Exercise directions:
Only the lines below from the one containing "Task: Open the Health status view" through the last line should be set down, exactly as written and with no pictures.

=== Given records ===

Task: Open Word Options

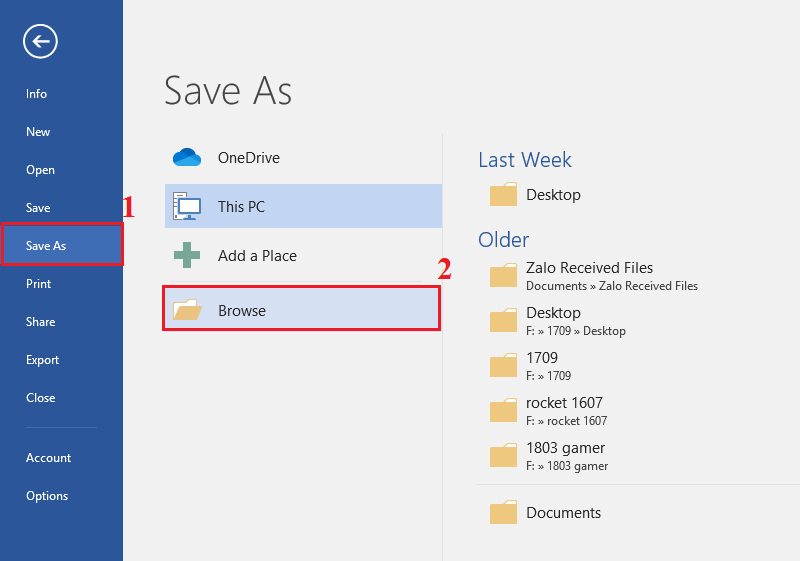Action: pyautogui.click(x=47, y=496)

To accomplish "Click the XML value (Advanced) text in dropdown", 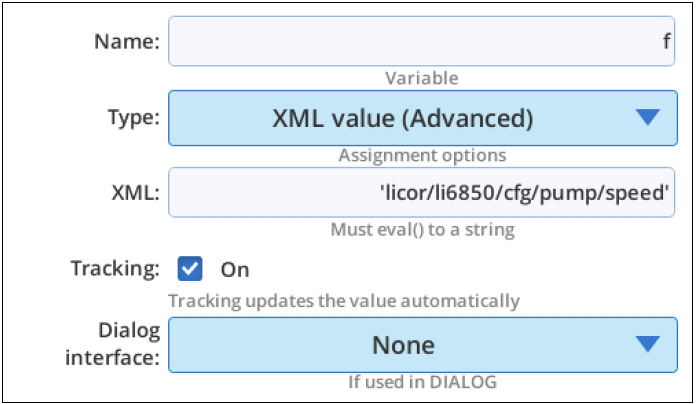I will (403, 119).
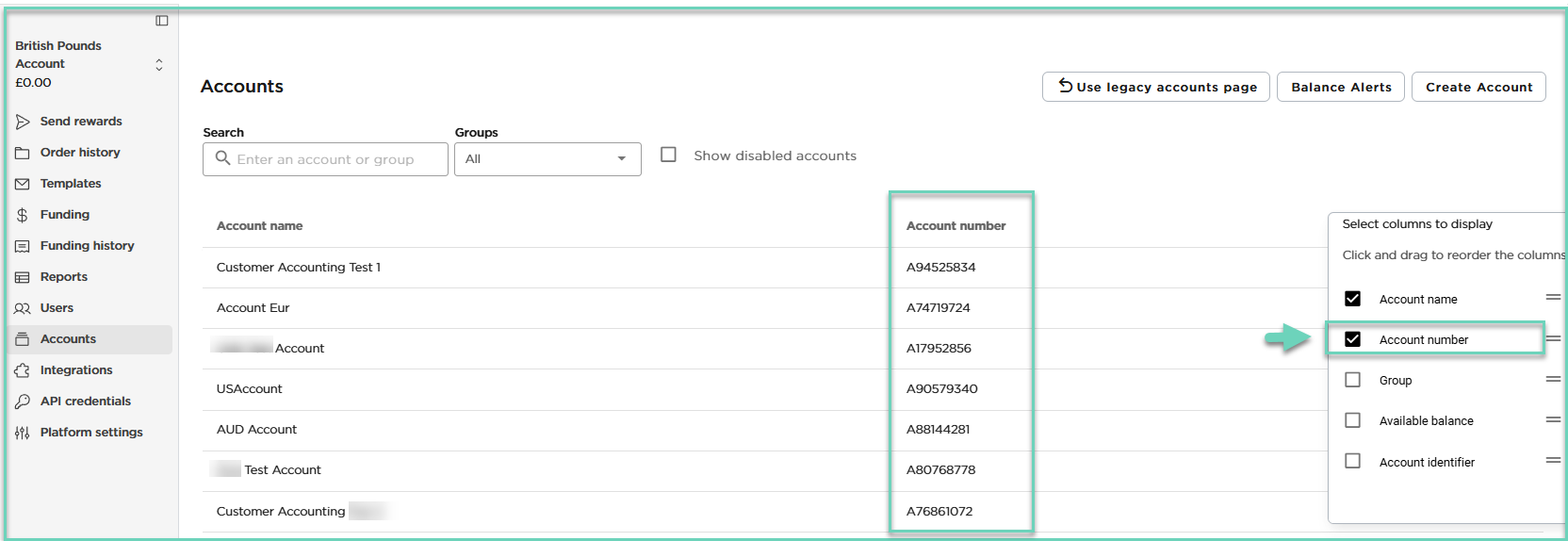
Task: Click the account search input field
Action: 325,159

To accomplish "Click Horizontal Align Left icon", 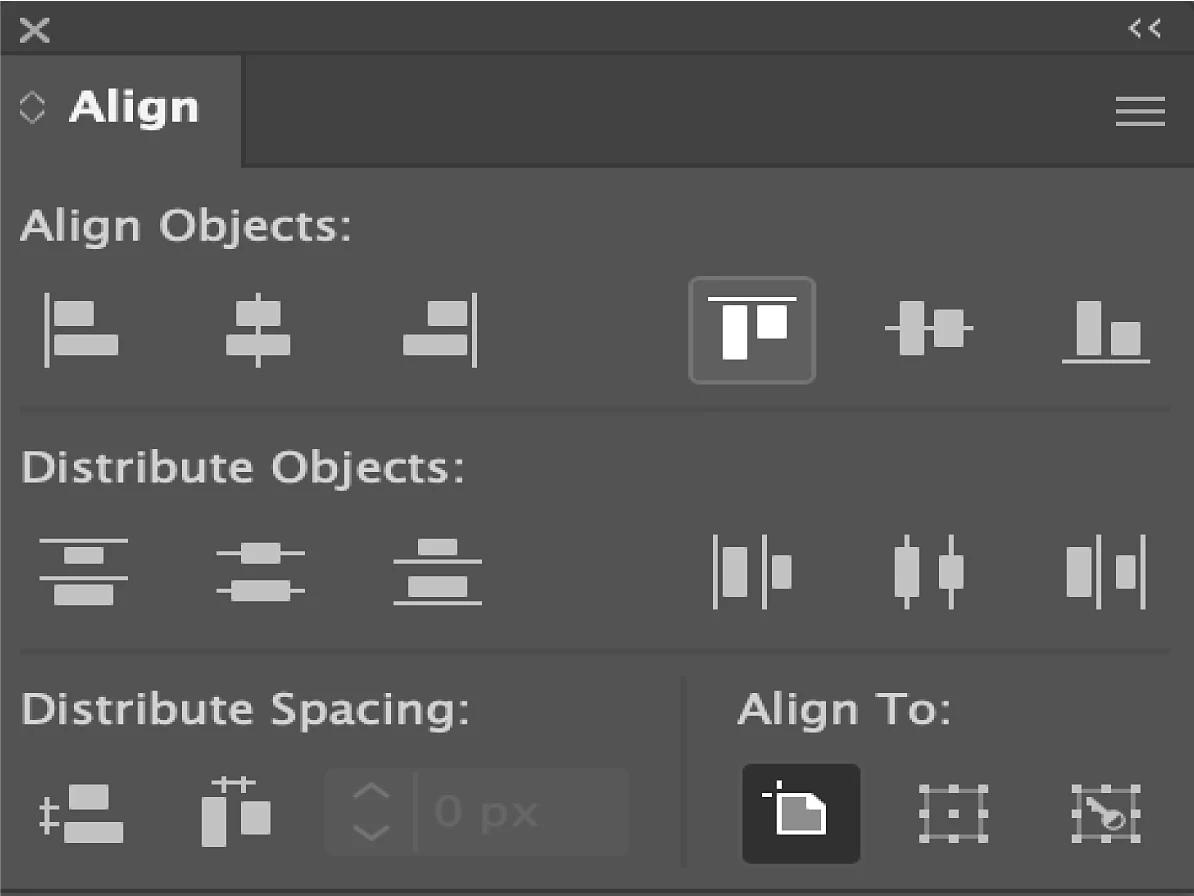I will tap(82, 330).
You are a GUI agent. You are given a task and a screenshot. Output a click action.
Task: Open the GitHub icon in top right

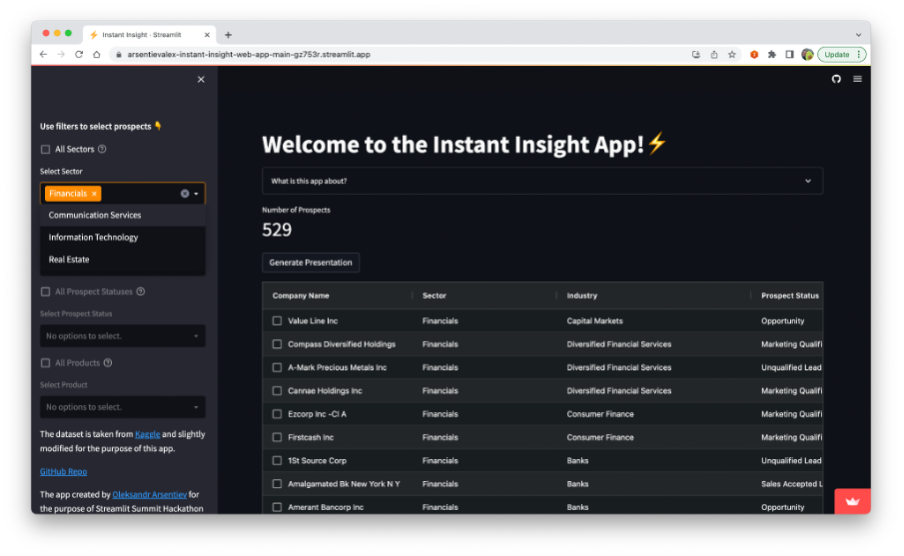(x=837, y=79)
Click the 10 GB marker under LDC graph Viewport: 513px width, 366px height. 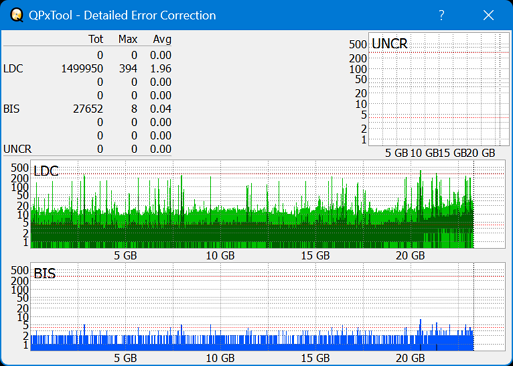pyautogui.click(x=220, y=256)
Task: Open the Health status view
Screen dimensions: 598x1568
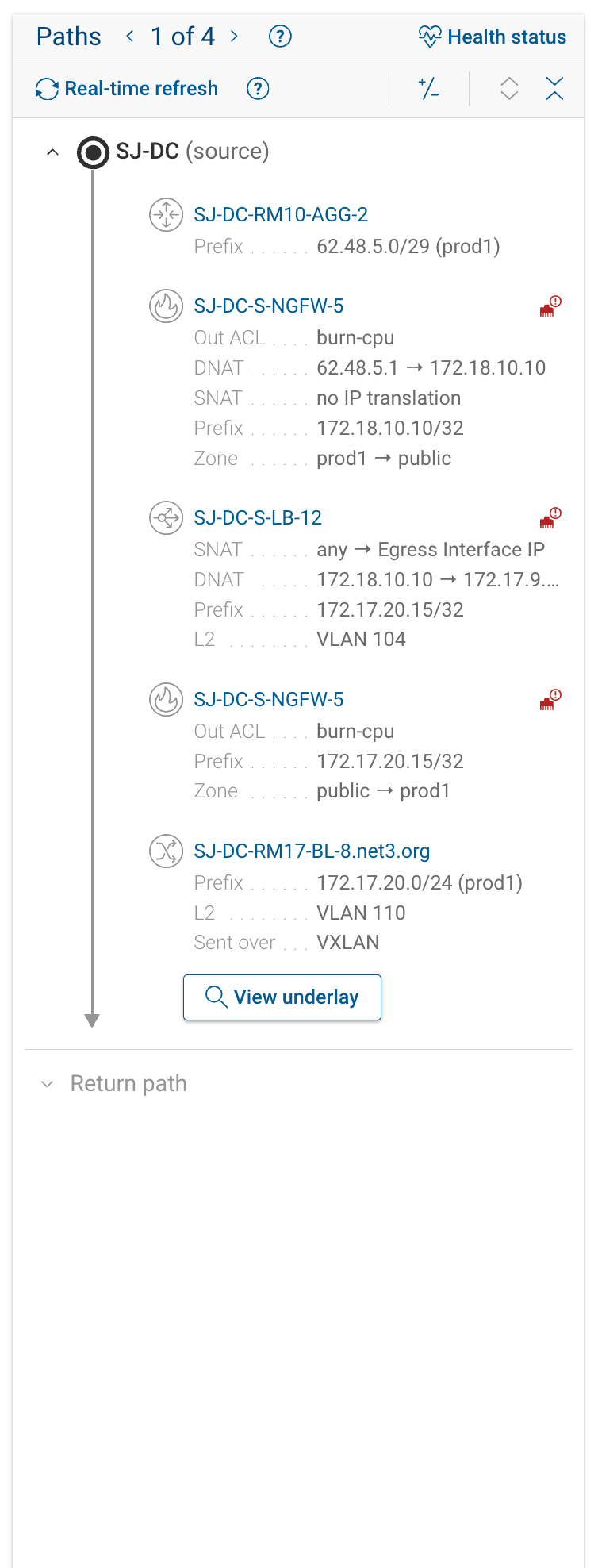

===

Output below:
Task: Open the Health status view
Screen dimensions: 598x1568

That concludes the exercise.